President Franklin Pierce named Harris the first Consul General to Tokugawa Japan in July 1856, where he opened the first US Consulate at the Gyokusen-ji Temple in the city of Shimoda, Shizuoka Prefecture, soon after Commodore Matthew Perry had first opened trade between the US and Japan in 1854. At that time, Japan was not a nation united under one leader, but was politically made up of jealous feudal principalities; the Shogunate ended in 1868, in part in response to Harris as envoy from the US since 1854, as William Elliot Griffis described the changes inside Japan after it opened itself to trade with the US and European nations.

Harris played an important political role in Japan in the 1850s and 1860s, alongside fellow Western diplomats Dirk de Graeff van Polsbroek, Max von Brandt, Rutherford Alcock and Gustave Duchesne, Prince de Bellecourt. Although these men were bound by personal friendship, national rivalries and differences in dealing with the Japanese led to conflict and antagonism. However, the chaotic and ungovernable circumstances of the first few years forced them to cooperate.
Harris demanded the courtesies due to an accredited envoy and refused to deliver his president's letter to anyone but the Shogun in Edo, and to him personally. After prolonged negotiations lasting 18 months, Harris finally received a personal audience with the Shogun in the palace. After another four months, he successfully negotiated the Treaty of Amity and Commerce, or the "Harris Treaty of 1858", securing trade between the US and Japan and paving the way for greater Western influence in Japan's economy and politics. During treaty negotiations in June 1857, Harris requested the provision of teenage sex servants for himself and his translator. A 17 year-old named Tôjin Okichi was forced to have sex with Harris. Harris rejected her after three days because of a skin eruption on her back and demanded "cleaner" girls. Japanese officials provided him with two other teenagers in Spring and Summer 1858.

He served during the first Japanese Embassy to the United States, during which a false report of his death reached the US. Unfortunately he was addicted to alcohol and the complaints about his functioning led to his departure in 1861. Upon his departure, senior Japanese diplomat Moriyama wrote to him "You have been more than a friend.
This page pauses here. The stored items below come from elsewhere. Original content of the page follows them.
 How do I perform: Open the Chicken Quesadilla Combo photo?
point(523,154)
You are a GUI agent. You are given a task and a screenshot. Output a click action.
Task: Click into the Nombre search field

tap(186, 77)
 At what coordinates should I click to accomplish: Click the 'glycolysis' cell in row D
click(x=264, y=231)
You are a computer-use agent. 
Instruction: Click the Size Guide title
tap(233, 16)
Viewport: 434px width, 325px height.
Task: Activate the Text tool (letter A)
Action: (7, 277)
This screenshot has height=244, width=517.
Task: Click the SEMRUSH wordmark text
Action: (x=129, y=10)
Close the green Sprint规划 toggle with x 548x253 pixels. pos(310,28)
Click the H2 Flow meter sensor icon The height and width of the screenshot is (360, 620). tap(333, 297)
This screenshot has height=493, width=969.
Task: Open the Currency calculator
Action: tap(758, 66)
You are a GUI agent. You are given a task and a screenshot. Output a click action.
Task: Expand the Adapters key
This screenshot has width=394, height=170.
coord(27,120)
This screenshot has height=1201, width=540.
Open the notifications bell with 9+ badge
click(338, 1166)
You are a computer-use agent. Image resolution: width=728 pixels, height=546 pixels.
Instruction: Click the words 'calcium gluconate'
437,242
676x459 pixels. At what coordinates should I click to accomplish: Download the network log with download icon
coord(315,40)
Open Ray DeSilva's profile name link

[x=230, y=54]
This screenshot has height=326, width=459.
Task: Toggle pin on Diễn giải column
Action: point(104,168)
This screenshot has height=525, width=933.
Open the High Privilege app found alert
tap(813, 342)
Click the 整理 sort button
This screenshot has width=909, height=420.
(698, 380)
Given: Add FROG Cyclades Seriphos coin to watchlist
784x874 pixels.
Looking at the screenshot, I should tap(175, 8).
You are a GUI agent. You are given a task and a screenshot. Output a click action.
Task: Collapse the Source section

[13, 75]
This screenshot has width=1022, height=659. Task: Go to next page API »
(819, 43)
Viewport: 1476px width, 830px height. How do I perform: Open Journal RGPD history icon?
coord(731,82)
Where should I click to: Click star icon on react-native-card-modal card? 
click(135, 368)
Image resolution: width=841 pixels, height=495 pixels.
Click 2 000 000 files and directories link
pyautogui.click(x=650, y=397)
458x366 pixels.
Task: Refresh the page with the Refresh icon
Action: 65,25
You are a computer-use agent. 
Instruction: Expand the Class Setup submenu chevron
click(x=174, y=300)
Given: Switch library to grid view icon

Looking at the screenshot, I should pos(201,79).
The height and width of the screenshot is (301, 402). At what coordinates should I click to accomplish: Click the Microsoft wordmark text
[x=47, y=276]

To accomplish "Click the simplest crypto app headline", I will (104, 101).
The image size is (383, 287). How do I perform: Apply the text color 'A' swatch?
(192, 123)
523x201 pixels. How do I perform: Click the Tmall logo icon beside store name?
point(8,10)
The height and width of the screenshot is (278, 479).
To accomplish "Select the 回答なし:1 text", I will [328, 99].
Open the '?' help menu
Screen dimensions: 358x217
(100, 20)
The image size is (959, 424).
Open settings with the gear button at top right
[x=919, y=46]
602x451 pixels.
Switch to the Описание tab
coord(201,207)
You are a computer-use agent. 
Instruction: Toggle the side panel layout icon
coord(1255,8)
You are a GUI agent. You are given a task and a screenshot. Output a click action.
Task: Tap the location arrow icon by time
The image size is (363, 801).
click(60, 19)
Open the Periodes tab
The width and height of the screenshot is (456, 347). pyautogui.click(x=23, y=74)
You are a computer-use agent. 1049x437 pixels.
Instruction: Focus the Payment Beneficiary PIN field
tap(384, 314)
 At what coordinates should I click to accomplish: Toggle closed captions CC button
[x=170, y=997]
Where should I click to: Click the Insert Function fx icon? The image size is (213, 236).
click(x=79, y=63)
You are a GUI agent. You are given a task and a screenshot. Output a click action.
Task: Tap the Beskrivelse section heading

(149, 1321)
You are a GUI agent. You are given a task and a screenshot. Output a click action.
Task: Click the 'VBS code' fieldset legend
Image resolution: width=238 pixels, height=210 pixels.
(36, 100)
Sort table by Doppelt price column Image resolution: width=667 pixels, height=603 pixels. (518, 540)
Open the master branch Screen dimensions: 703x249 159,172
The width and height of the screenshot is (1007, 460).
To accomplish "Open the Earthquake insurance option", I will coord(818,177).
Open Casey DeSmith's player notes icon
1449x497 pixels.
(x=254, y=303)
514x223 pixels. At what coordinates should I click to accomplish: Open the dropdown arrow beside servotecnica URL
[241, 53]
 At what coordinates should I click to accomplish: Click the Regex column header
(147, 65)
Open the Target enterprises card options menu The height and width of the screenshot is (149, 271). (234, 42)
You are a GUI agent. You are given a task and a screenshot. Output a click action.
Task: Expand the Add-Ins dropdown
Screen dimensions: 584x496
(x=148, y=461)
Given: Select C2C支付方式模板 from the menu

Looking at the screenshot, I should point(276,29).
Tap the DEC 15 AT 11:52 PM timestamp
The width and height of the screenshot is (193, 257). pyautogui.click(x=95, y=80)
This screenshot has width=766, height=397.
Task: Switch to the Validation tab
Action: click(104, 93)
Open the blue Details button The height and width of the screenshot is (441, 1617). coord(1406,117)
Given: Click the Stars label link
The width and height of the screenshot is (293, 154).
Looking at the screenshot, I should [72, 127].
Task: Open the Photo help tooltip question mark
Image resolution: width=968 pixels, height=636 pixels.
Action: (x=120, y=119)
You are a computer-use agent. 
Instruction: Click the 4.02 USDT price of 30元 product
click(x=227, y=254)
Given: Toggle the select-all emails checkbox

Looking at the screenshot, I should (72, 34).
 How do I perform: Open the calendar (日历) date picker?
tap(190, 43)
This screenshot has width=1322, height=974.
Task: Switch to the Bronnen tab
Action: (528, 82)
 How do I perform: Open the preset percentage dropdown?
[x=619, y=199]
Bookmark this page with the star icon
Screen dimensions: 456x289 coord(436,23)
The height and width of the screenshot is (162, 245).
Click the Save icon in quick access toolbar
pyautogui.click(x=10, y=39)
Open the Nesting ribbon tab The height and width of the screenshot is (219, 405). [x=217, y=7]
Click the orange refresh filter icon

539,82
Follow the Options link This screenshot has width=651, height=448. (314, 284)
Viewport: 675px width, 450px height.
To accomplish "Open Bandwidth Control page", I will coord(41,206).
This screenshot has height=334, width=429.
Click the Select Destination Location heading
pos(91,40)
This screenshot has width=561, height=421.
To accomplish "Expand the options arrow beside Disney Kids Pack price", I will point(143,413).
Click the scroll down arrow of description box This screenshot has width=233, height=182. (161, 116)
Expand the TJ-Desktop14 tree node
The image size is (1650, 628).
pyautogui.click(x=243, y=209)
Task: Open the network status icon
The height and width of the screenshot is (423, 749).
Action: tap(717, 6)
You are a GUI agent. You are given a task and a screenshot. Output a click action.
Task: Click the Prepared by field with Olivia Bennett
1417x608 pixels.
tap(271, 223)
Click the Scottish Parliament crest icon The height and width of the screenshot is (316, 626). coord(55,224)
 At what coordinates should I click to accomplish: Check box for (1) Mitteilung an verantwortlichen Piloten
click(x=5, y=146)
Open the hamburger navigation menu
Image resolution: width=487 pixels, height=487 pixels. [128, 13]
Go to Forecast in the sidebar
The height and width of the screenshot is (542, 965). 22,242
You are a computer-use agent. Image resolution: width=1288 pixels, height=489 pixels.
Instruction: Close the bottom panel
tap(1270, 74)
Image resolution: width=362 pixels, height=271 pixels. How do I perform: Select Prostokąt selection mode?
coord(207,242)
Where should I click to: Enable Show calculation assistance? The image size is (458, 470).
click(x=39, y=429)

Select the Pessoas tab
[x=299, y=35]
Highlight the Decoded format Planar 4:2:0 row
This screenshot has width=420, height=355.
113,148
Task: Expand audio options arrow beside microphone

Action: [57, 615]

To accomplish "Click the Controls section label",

You have been our benefactor and teacher. Your spirit and memory will live forever in the history of Japan."

Harris was favorably impressed by his experiences in Japan at the end of its self-imposed period of isolation. He wrote: "The people all appeared clean and well-fed... well clad and happy looking. It is more like the golden age of simplicity and honesty than I have ever seen in any other country".

==Return to the United States==
Townsend returned to New York in 1861 after his eventful and successful period as envoy and ambassador to Japan. Author William Elliot Griffis had been in Japan from 1871 to 1874, invited to help modernize education there. Griffis met with Harris in New York in 1874. Harris asked of Griffis, "What do the Japanese think of me?" Griffis asked Townsend why he had not published his journals from those years. Griffis felt that Harris had not appreciated the extent of his favorable effect in Japan from his work in the five years as envoy, as Griffis later wrote in a 1919 article in The New York Times. Griffis obtained the journals from the niece of Harris in 1893, and had those journals published in 1895 by Houghton Mifflin Harcourt in New York, with additional biographical sketches and annotations. That book, Townsend Harris, First American Envoy in Japan, and translated into Japanese, was the basis for a play about Harris, written by Kido Okamoto and staged in Japan in 1919. The play was successful in Japan, reflecting how positively Harris was viewed in Japan. The actor playing Harris was made up to look like Harris, based on a photograph held in Tokyo.

Masao Miyoshi, born and educated in Japan and later a teacher in US universities, asserts in his book As We Saw Them: The First Japanese Embassy to the United States (1860) that the restrictive lifestyle for Townsend Harris as ambassador in Japan "had forever molded the opener of Japan into a hermit" for the rest of his life while in New York City.

==Death and legacy==
Harris died in New York City on February 25, 1878, at age 73. He is buried in Green-Wood Cemetery in Brooklyn, New York.

In 1986, the nation of Japan presented a gift of a refurbished gravesite including paving stones, a stone lantern, a cherry tree, a dogwood tree, and two commemorative stones, in commemoration of the continuing respect and affection of the Japanese people for Harris.

==Portrayal in fiction==
Harris was portrayed by John Wayne in the 1958 movie The Barbarian and the Geisha, directed by John Huston. Although the primary plot, dealing with Harris' attempt diplomatically to achieve détente between the U.S. and Japan, is essentially accurate, the subplot dealing with the love affair between Harris and Okichi is substantially fictional.

==See also==
- Hotta Masayoshi
- List of Westerners who visited Japan before 1868
- Sakoku

==Bibliography==
- Cosenza, Mario Emilio (1930). "The Complete Journal of Townsend Harris, First American Consul General and Minister to Japan"
- Dulles, Foster Rhea (1965). "Yankees and Samurai: America's Role in the Emergence of Modern Japan, 1791–1900"
- Griffis, William Elliot (1895). "Townsend Harris, First American Envoy in Japan" A full-text copy of this book.
- Perrin, Noel (1979). "Giving up the gun"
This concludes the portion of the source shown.